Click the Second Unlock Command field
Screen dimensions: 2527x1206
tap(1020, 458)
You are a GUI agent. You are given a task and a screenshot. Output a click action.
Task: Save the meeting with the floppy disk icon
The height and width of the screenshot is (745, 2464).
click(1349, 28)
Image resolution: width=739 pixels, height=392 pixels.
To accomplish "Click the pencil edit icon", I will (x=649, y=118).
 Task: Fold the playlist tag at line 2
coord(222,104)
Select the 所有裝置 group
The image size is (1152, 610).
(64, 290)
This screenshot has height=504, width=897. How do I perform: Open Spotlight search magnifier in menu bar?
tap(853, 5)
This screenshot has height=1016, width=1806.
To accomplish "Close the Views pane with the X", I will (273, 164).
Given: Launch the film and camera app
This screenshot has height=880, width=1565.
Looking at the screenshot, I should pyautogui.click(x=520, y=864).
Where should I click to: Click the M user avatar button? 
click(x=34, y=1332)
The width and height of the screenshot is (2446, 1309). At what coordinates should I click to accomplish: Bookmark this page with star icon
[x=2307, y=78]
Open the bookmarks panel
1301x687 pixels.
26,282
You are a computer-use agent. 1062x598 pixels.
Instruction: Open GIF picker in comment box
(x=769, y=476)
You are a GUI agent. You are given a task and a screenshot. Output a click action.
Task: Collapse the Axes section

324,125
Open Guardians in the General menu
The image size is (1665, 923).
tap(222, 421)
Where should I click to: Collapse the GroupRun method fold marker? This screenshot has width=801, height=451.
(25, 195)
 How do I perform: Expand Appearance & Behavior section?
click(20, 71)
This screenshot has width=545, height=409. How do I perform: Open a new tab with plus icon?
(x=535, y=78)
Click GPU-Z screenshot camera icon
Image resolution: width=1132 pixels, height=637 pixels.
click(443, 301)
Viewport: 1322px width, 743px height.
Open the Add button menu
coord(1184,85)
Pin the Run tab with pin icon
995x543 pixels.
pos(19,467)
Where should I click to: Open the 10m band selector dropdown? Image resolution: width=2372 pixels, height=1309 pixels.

★ ★ ★ ★ ★ ★ ★

## Problem statement
Retype the records exactly.

## Result below
Click the Second Unlock Command field
Screen dimensions: 2527x1206
tap(1020, 458)
You are a GUI agent. You are given a task and a screenshot. Output a click action.
Task: Save the meeting with the floppy disk icon
The height and width of the screenshot is (745, 2464).
click(1349, 28)
Image resolution: width=739 pixels, height=392 pixels.
To accomplish "Click the pencil edit icon", I will (x=649, y=118).
 Task: Fold the playlist tag at line 2
coord(222,104)
Select the 所有裝置 group
The image size is (1152, 610).
(64, 290)
This screenshot has height=504, width=897. How do I perform: Open Spotlight search magnifier in menu bar?
tap(853, 5)
This screenshot has height=1016, width=1806.
To accomplish "Close the Views pane with the X", I will (273, 164).
Given: Launch the film and camera app
This screenshot has height=880, width=1565.
Looking at the screenshot, I should pyautogui.click(x=520, y=864).
Where should I click to: Click the M user avatar button? 
click(x=34, y=1332)
The width and height of the screenshot is (2446, 1309). At what coordinates should I click to accomplish: Bookmark this page with star icon
[x=2307, y=78]
Open the bookmarks panel
1301x687 pixels.
26,282
You are a computer-use agent. 1062x598 pixels.
Instruction: Open GIF picker in comment box
(x=769, y=476)
You are a GUI agent. You are given a task and a screenshot. Output a click action.
Task: Collapse the Axes section

324,125
Open Guardians in the General menu
The image size is (1665, 923).
tap(222, 421)
Where should I click to: Collapse the GroupRun method fold marker? This screenshot has width=801, height=451.
(25, 195)
 How do I perform: Expand Appearance & Behavior section?
click(20, 71)
This screenshot has width=545, height=409. How do I perform: Open a new tab with plus icon?
(x=535, y=78)
Click GPU-Z screenshot camera icon
Image resolution: width=1132 pixels, height=637 pixels.
click(443, 301)
Viewport: 1322px width, 743px height.
Open the Add button menu
coord(1184,85)
Pin the Run tab with pin icon
995x543 pixels.
pos(19,467)
Where should I click to: Open the 10m band selector dropdown? Image resolution: width=2372 pixels, height=1309 pixels.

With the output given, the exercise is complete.